Contributory and standalone losses have a similar interpretation when viewing portfolio losses by company, industry, policy, and policy year. Marginal loss statistics are available only for Litagion agents.
Clicking on a Litagion agent name in the table opens a modal that displays the contribution of companies, industries, policies, and policy years to the Litagion agent's contributory or standalone losses. For example, in the modal below, Mitsui Chemicals, Inc. contributes $5.7 M to the N.A. Casualty portfolio's perfluorooctanoic acid TVaR(5) losses. The contributory losses displayed in the modal sum to their corresponding Litagion agent values, regardless of whether the user begins with contributory or standalone Litagion agent losses.
You can download detailed scenario loss and probabilistic loss data reports by clicking the "Download All Results" (9) button just above the headline statistics area. If the report has already been generated, it will download to your browser immediately. If the report has not yet been generated, you will be asked to confirm that you want to generate the report and whether you want to be notified by email once the report is ready for download. You must request the scenario and probabilistic loss data reports separately. Once generated, reports are available for download by clicking "Download All Results" or from CoMeta's new reports feature (10). The report zip files contain the data you need to generate all of the results shown in the scenario loss and probabilist loss sub-features.
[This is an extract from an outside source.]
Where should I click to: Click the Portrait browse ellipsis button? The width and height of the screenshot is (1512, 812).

Please contact your account manager to learn more about how to work with these data reports.
CoMeta's portfolio upload utility was first released in March 2021. Please refer to the release notes published then to learn more about the portfolio upload process. The current release introduces a slight modification to that process. Portfolio validation now occurs in two steps. In the first step, the portfolio template is validated to ensure that it is in the proper format. Once you submit your portfolio template, a message will appear indicating that the template is undergoing validation. If there are errors in the template, a second message in red will appear (11). You can click on the error message to determine the nature of the error that you must correct before resubmitting the portfolio template.
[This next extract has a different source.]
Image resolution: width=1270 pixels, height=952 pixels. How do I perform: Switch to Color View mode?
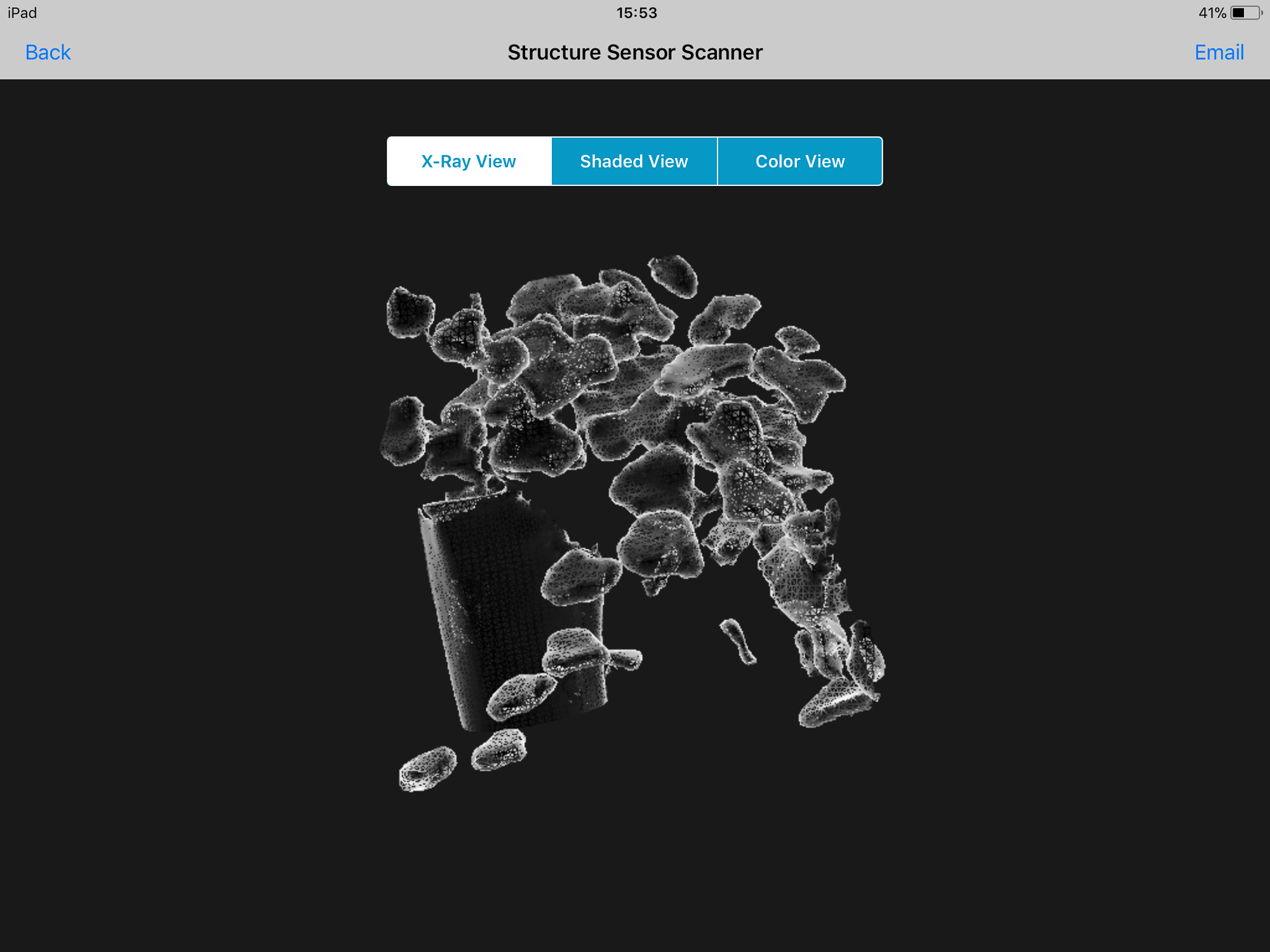tap(800, 161)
Portfolios that pass the initial template validation stage will appear in the portfolio status table as before. If additional errors are detected in the portfolio data (e.g., invalid industry codes, missing limit and attachment data), an error message will appear that you can then interrogate to determine whether corrections are needed before joining the portfolio to the liability catastrophe event set and computing the portfolio loss statistics viewable in Exposure Management.